# Logic

Notes in propositional logic, predicate logic, and proof strategies

## Quantification

### Universal Quantifier

The universal quantification $\forall x \in X \bullet P(x)$ expresses that a predicate $P$ must hold for every element of type $X$.

The quantifier may include a constraint on the type: $\forall x \in X \mid X \subseteq Y \bullet P(x)$, which can be translated to an implication on the predicate: $\forall x \in X \bullet X \subseteq Y \implies P(x)$.

Negating a universal quantification is equivalent to an existential quantification with a negated predicate: $\lnot \forall x \in X \bullet P(x) \iff \exists x \in X \bullet \lnot P(x)$.

### Existential Quantifier

The existential quantification $\exists x \in X \bullet P(x)$ expresses that a predicate $P$ holds for at least one element of type $X$.

The quantifier may include a constraint on the type: $\exists x \in X \mid X \subseteq Y \bullet P(x)$, which can be translated to a conjunction on the predicate: $\exists x \in X \bullet X \subseteq Y \land P(x)$.
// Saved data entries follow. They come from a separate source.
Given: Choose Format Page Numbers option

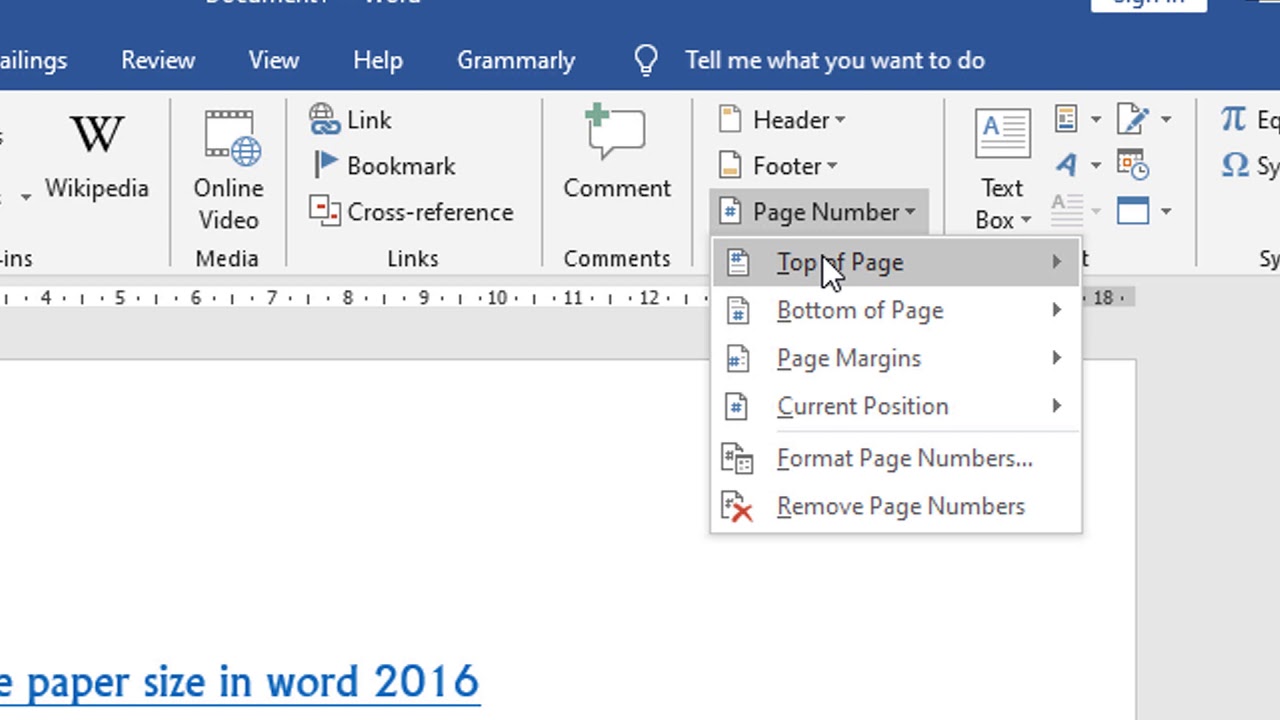Looking at the screenshot, I should coord(904,458).
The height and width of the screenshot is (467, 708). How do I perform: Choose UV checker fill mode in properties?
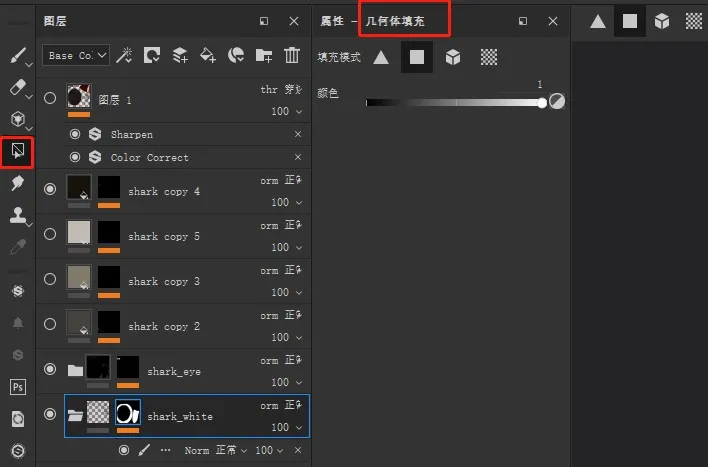click(x=488, y=57)
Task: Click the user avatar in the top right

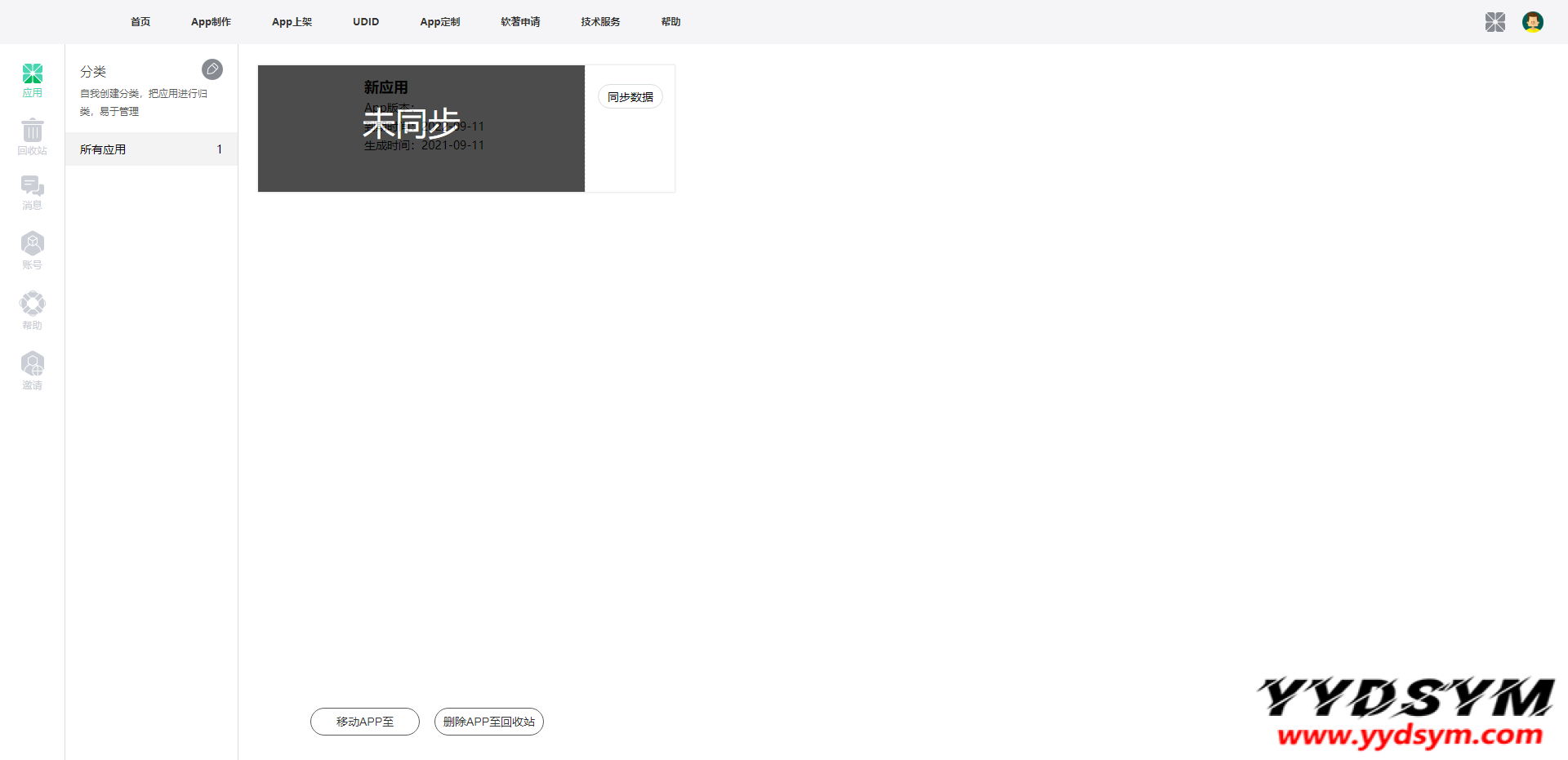Action: (x=1532, y=22)
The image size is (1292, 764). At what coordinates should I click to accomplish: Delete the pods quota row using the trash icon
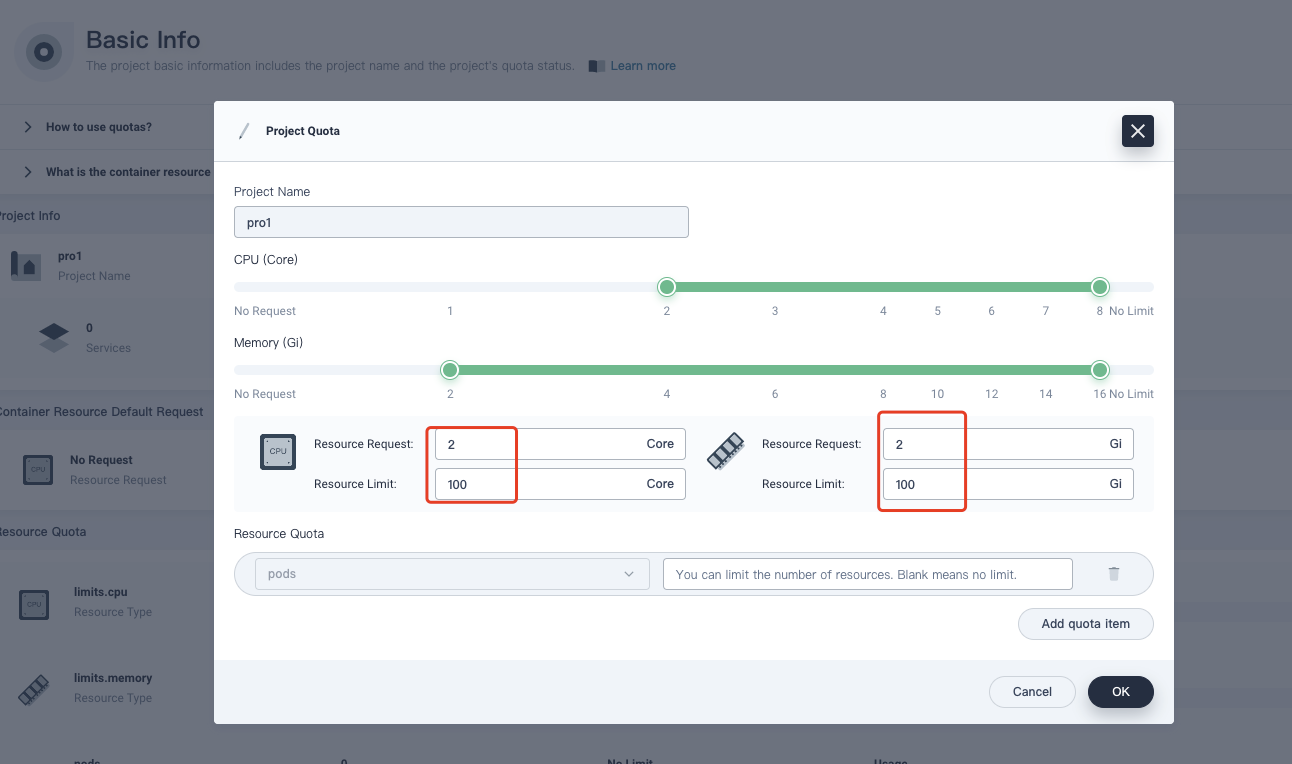pyautogui.click(x=1112, y=573)
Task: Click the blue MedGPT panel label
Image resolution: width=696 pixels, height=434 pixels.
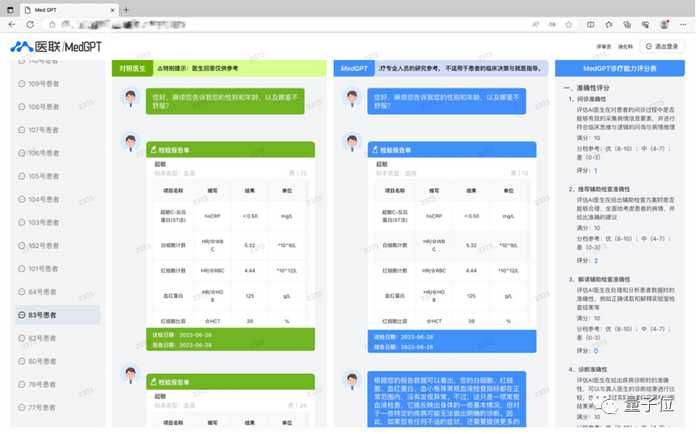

Negating an existential quantification is equivalent to a universal quantification with a negated predicate: $\lnot \exists x \in X \bullet P(x) \iff \forall x \in X \bullet \lnot P(x)$.

### Uniqueness Quantifier

The uniqueness quantifier $\exists_{1} x \in X \bullet P(x)$ expresses that a predicate $P$ must hold for exactly one element of type $X$. This quantifier might be expressed in terms of the existential and universal quantifiers as follows: $\exists_{1} x \in X \bullet P(x) \iff \exists x \in X \bullet P(x) \land \forall y \in X \bullet P(y) \implies y = x$, therefore the result of negating a uniqueness quantifier looks like this:

\begin{align} \lnot \exists_{1} x \in X \bullet P(x) &\iff \lnot \exists x \in X \bullet P(x) \land \forall y \in X \bullet P(y) \implies y = x \\ &\iff \forall x \in X \bullet \lnot (P(x) \land \forall y \in X \bullet P(y) \implies y = x) \\ &\iff \forall x \in X \bullet \lnot P(x) \lor \exists y \in X \bullet \lnot (P(y) \implies y = x) \\ &\iff \forall x \in X \bullet \lnot P(x) \lor \exists y \in X \bullet P(y) \land y \neq x \\ &\iff \forall x \in X \bullet P(x) \implies \exists y \in X \bullet P(y) \land y \neq x \end{align}

Similarly to the existential quantifier, A constraint in a uniqueness quantifier becomes a conjunction in the predicate: $\exists_{1} x \in X \mid X \subseteq Y \bullet P(x) \iff \exists_{1} x \in X \bullet X \subseteq Y \land P(x)$.

## Proof Strategies

### Negation

• As a given: re-express it in a non-negated form
• As a goal: try proof by contradiction

### Disjunction

• As a given: use proof by cases
• As a given: if you know one of the disjuncts is false, then you can conclude the other one is true
• As a goal: break the proof into cases. In each case, prove any of the disjuncts

### Implication

• As a given (modus ponens): given $P \implies Q$, if $P$, then you can conclude $Q$
• As a given (modus tollens): given $P \implies Q$, if $\lnot Q$, then you can conclude $\lnot P$
• As a goal: given $P \implies Q$, assume $P$ and prove $Q$
• As a goal: given $P \implies Q$, assume $\lnot Q$ and prove $\lnot P$

### Equivalence

• As a given: re-write as a conjunction between two implications
• As a goal: re-write as a conjunction between two implications and prove both directions

### Universal Quantifier

• As a given (universal instantiation): given $\forall x \in X \bullet P(x)$ and an element $q \in X$, you may conclude $P(q)$
• As a goal: declare an arbitrary element of the quantified object and prove the predicate

### Existential Quantifier

• As a given (existential instantiation): introduce an arbitrary value for which the predicate is true
• As a goal: find a value that makes the predicate true

Given a goal $X$, assume $\lnot X$ and derive a logical contradiction.